Ansible Automation Platform upgrade to 2.4.20230630 updates the protocol of its internal load balancers. If additional networking configurations were added after installation, they can also require updating to ensure connectivity. For more information, read the Upgrade note.

  1. To run the upgrade, run the command generator to generate the upgrade CLI command:

    $ docker run --rm -v $(pwd)/command_generator_data:/data $IMAGE command_generator --data-file /data/extra_vars.yml

    This generates the following command:

    -----------------------------------------------
    docker run --rm --env PLATFORM=GCP -v ~/secrets/GCP-secrets.json:/home/runner/.gcp/credentials:ro
    --env ANSIBLE_CONFIG=../gcp-ansible.cfg
    --env DEPLOYMENT_NAME=AnsibleAutomationPlatform
    --env GENERATE_INVENTORY=true  $IMAGE redhat.ansible_on_clouds.gcp_upgrade \
    -e 'gcp_deployment_name=AnsibleAutomationPlatform \
    gcp_service_account_credentials_json_path=/home/runner/.gcp/credentials \
    gcp_compute_region=us-east1 gcp_compute_zone=us-east1-b gcp_backup_taken=True'
    ===============================================
  2. Run the given upgrade command to trigger the upgrade.

    $ docker run --rm --env PLATFORM=GCP -v ~/secrets/GCP-secrets.json:/home/runner/.gcp/credentials:ro \
    --env ANSIBLE_CONFIG=../gcp-ansible.cfg \
    --env DEPLOYMENT_NAME=AnsibleAutomationPlatform \
    --env GENERATE_INVENTORY=true  $IMAGE redhat.ansible_on_clouds.gcp_upgrade \
    -e 'gcp_deployment_name=AnsibleAutomationPlatform \
    gcp_service_account_credentials_json_path=/home/runner/.gcp/credentials \
    gcp_compute_region=us-east1 gcp_compute_zone=us-east1-b gcp_backup_taken=True'
  3. The upgrade can take some time to complete, but can take longer depending on the number of extension nodes on the system.
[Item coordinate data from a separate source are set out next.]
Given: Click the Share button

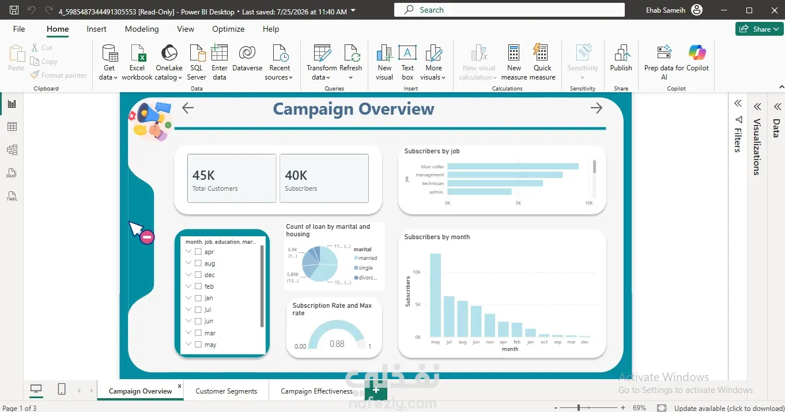Looking at the screenshot, I should pyautogui.click(x=760, y=29).
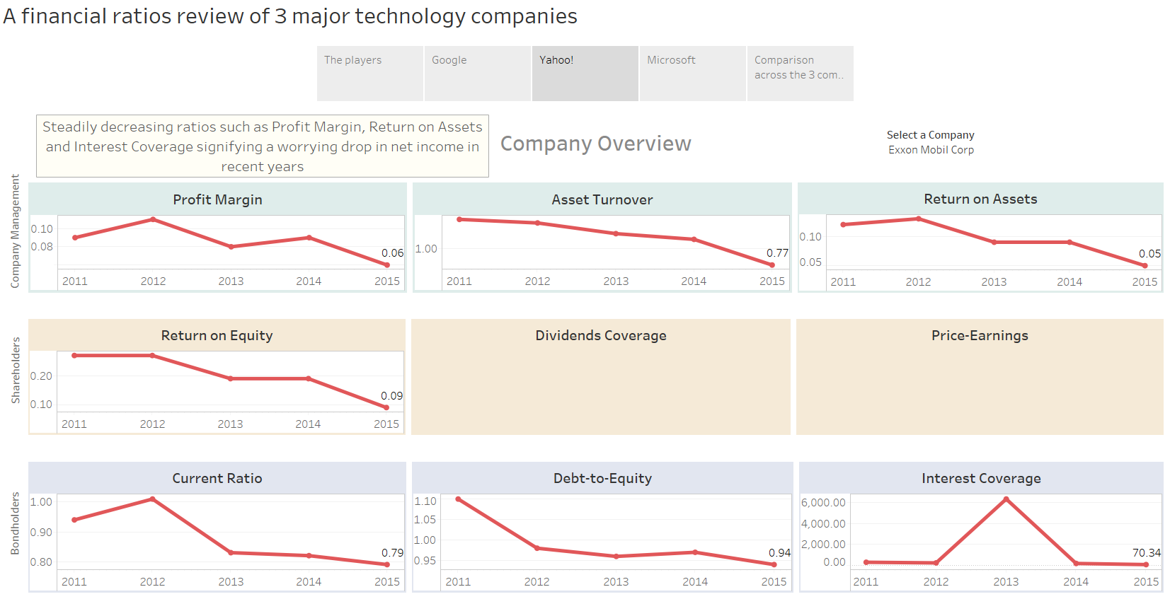Click the 2012 peak in Current Ratio chart
Screen dimensions: 1170x599
tap(152, 499)
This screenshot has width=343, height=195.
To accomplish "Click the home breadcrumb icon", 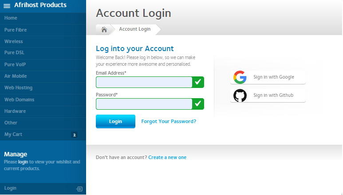I will pyautogui.click(x=104, y=30).
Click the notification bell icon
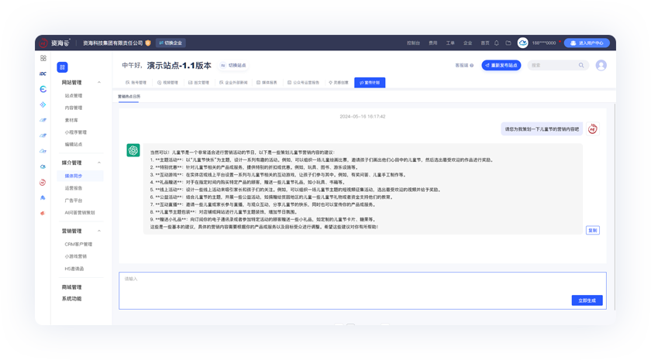The width and height of the screenshot is (651, 360). click(x=497, y=43)
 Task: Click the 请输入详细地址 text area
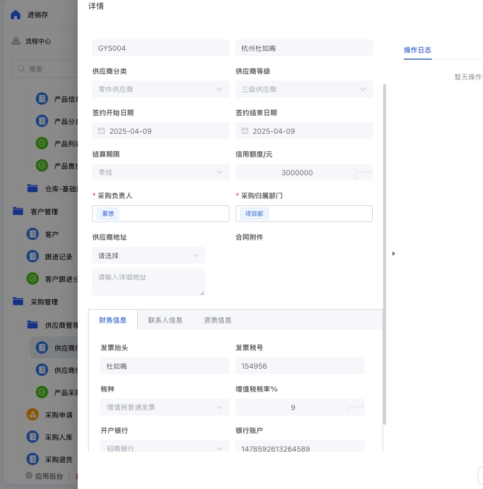click(x=148, y=282)
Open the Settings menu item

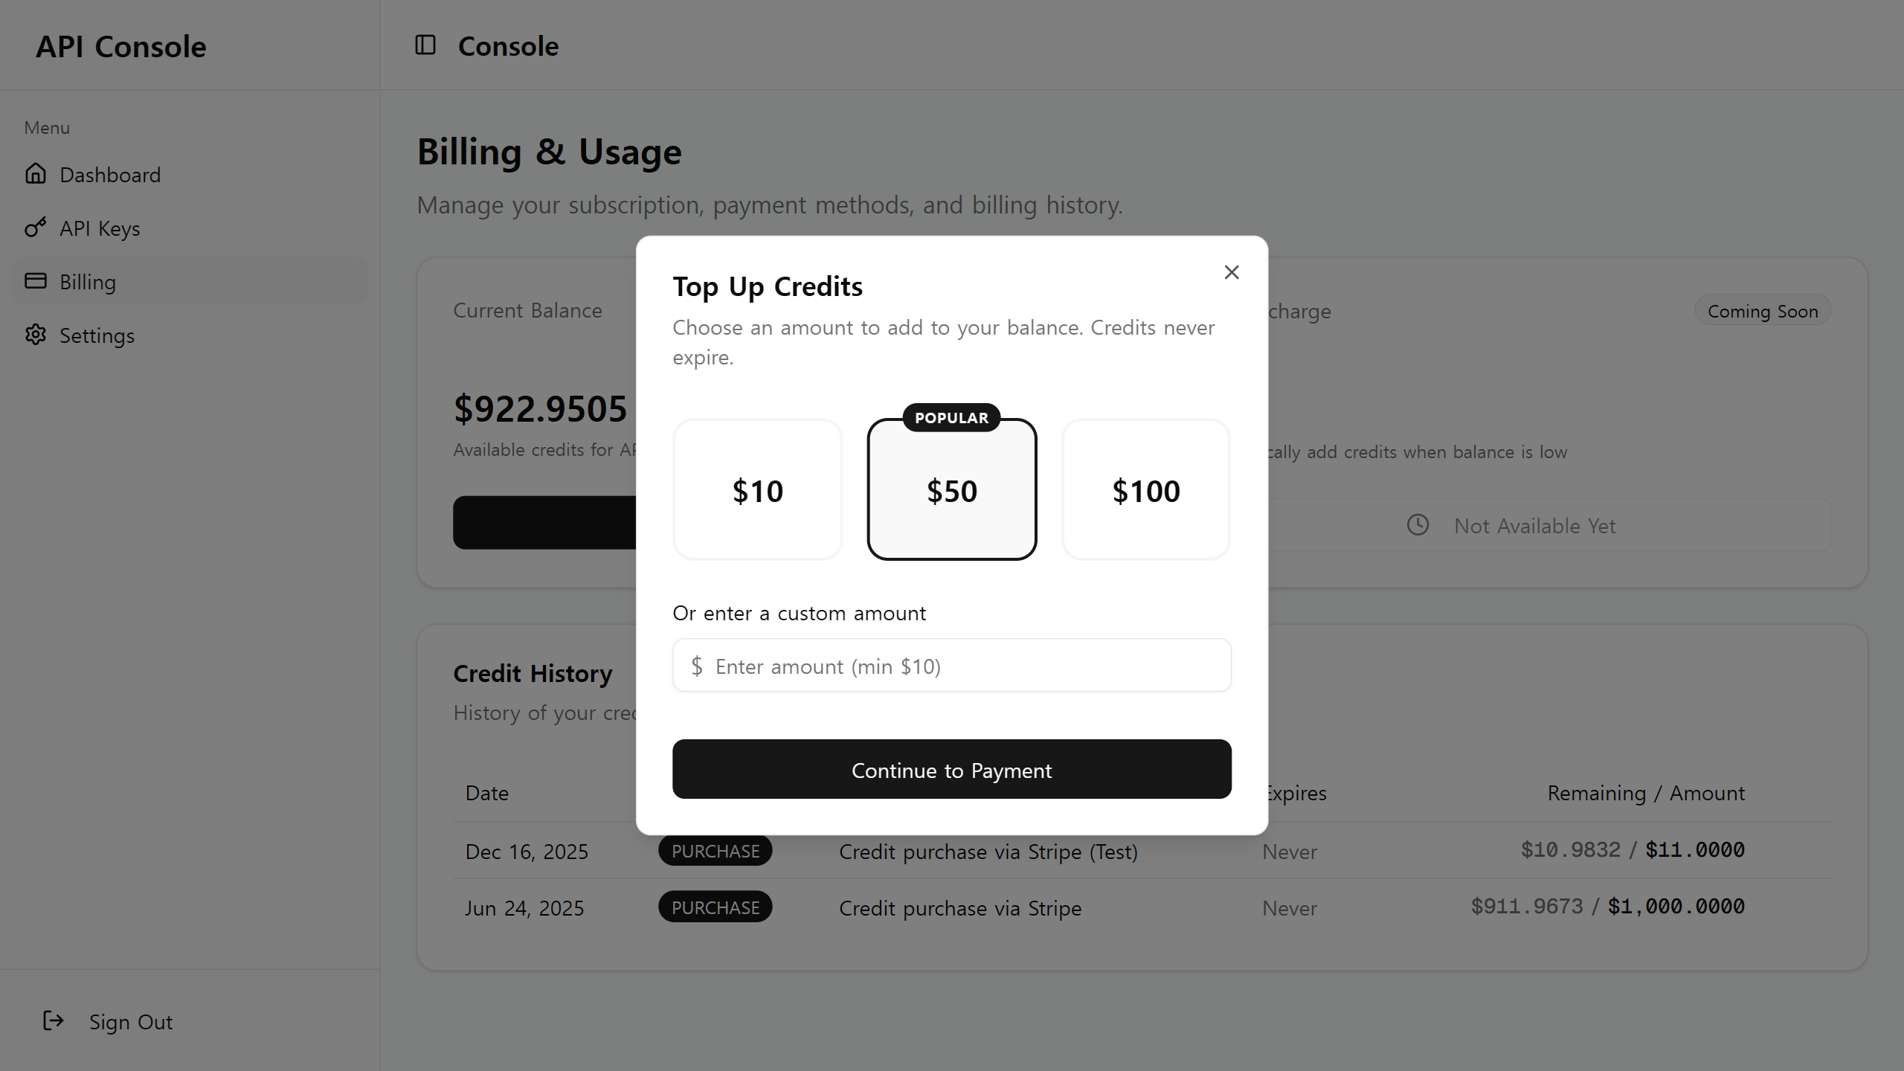(x=97, y=335)
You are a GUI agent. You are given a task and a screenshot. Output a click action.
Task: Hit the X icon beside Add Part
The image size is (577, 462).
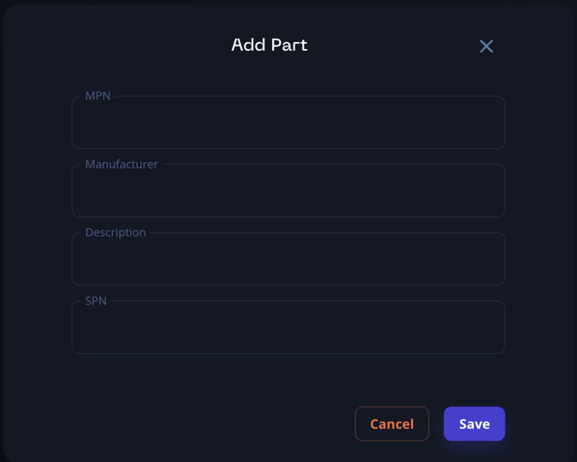click(487, 46)
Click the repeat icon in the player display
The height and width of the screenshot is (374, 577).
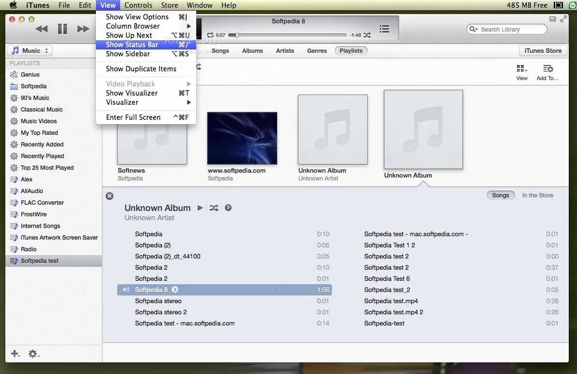210,34
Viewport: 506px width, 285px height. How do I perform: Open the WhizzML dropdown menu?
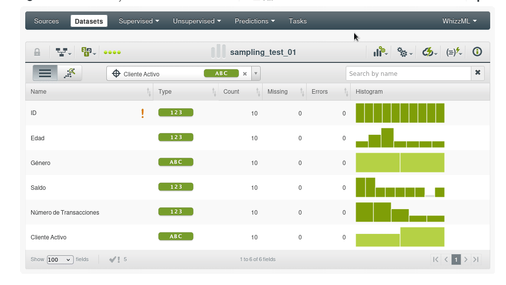[x=459, y=21]
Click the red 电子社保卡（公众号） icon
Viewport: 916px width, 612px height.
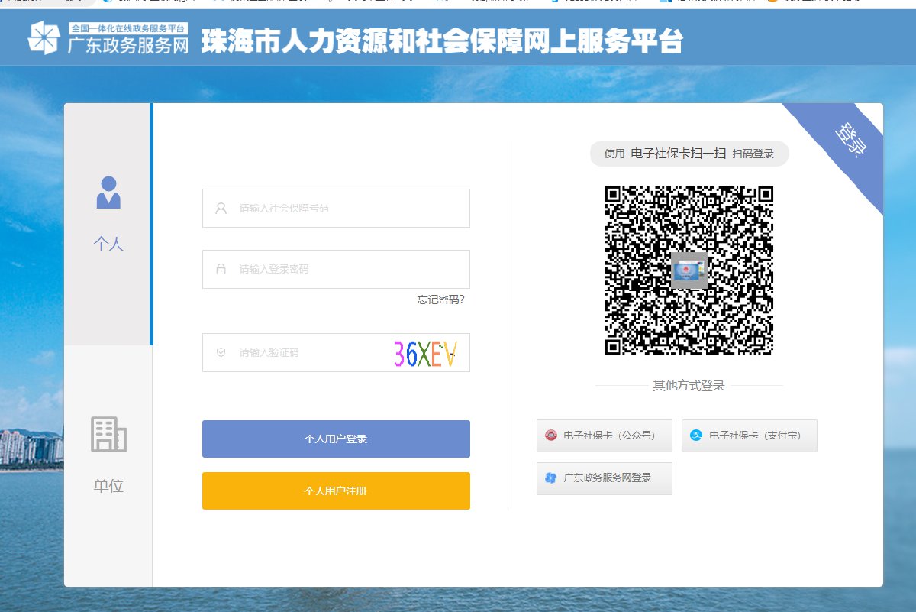(x=550, y=436)
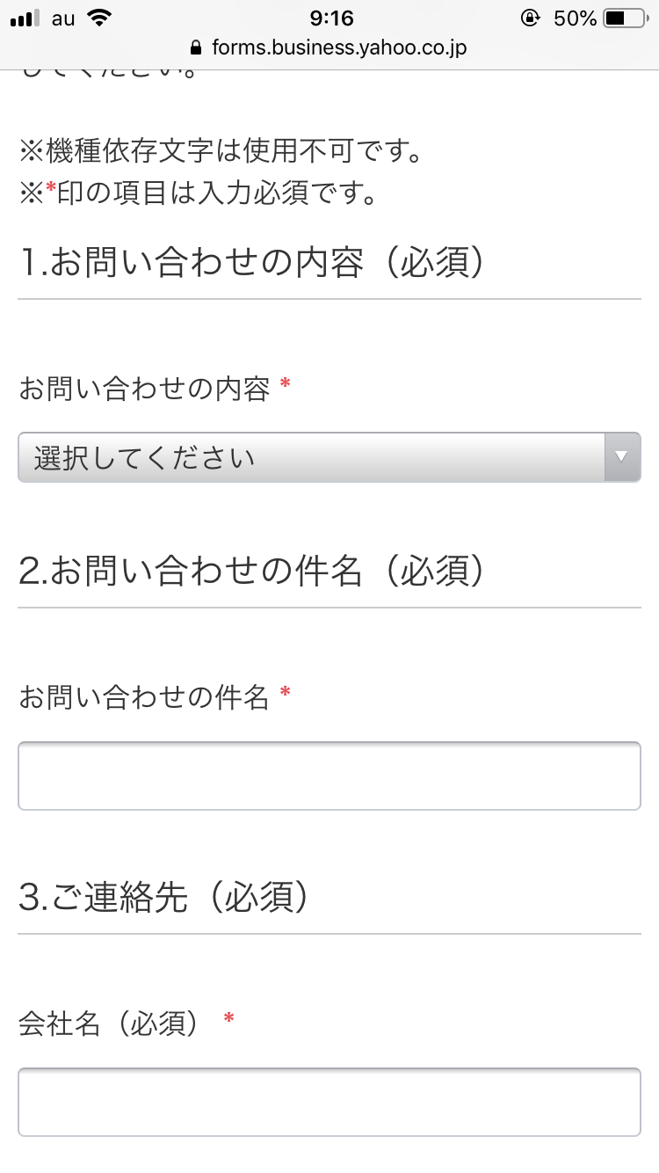The height and width of the screenshot is (1173, 659).
Task: Tap the お問い合わせの内容 field label
Action: click(144, 389)
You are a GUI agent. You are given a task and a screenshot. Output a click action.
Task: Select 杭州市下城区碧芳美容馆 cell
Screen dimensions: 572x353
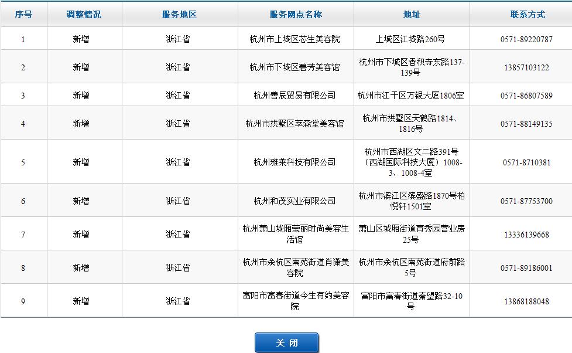(294, 67)
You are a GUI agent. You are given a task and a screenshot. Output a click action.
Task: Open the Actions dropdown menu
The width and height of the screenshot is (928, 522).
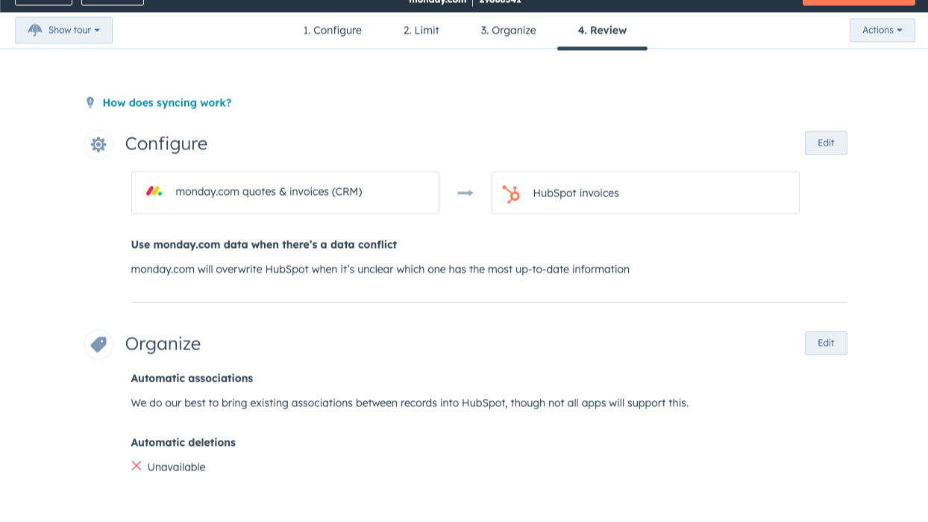tap(882, 31)
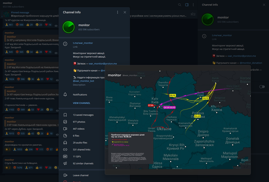
Task: Select 977 photos menu entry
Action: pyautogui.click(x=82, y=122)
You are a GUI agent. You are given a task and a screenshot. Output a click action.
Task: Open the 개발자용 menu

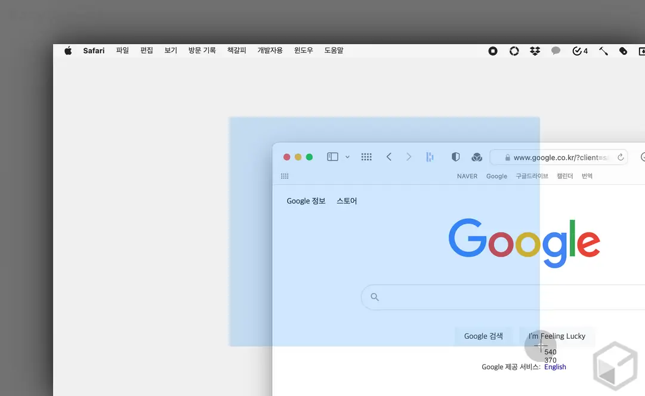[x=270, y=51]

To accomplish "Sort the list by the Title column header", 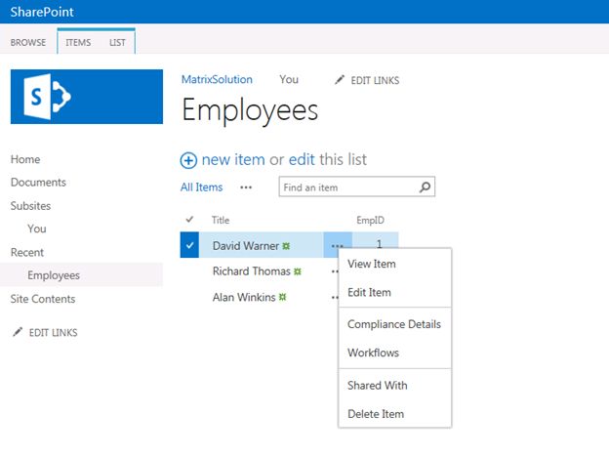I will [x=221, y=221].
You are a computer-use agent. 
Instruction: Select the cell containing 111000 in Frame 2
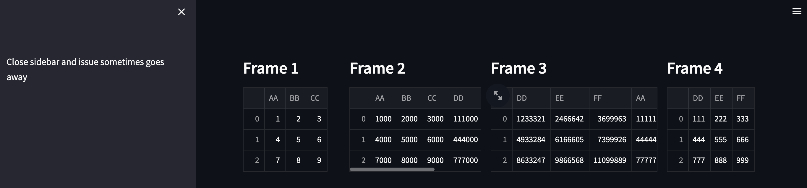coord(465,119)
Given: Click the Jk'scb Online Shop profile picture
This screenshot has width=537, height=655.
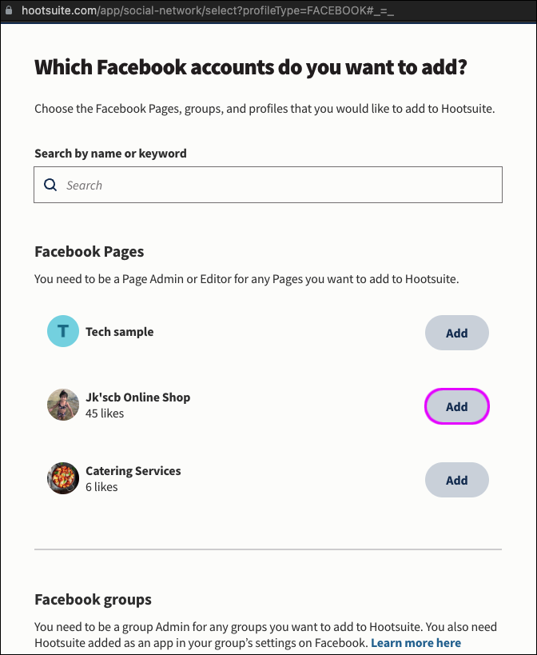Looking at the screenshot, I should point(63,405).
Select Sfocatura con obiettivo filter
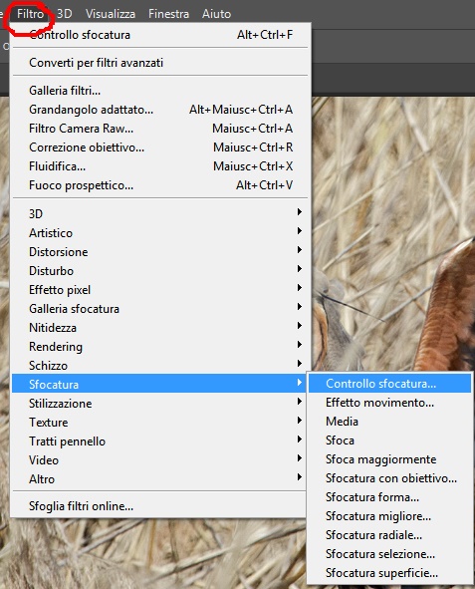 (x=389, y=478)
A successful upgrade is marked by the log below.

    TASK [redhat.ansible_on_clouds.standalone_gcp_upgrade : [upgrade] Show GCP current version] ***
    ok: [localhost] => {
        "msg": "gcp_current_version: 2.3.20230221-00"
    }
  4. Your Ansible Automation Platform from GCP Marketplace deployment is now upgraded to a newer version and you can log in to Red Hat Ansible Automation Platform automation controller and automation hub using your deployment credentials.

11.3. Restore from backup

If you would like to restore the earlier version of your Ansible Automation Platform environment to the state it was in before the upgrade, follow the Ansible on Clouds 2.3 restore instructions.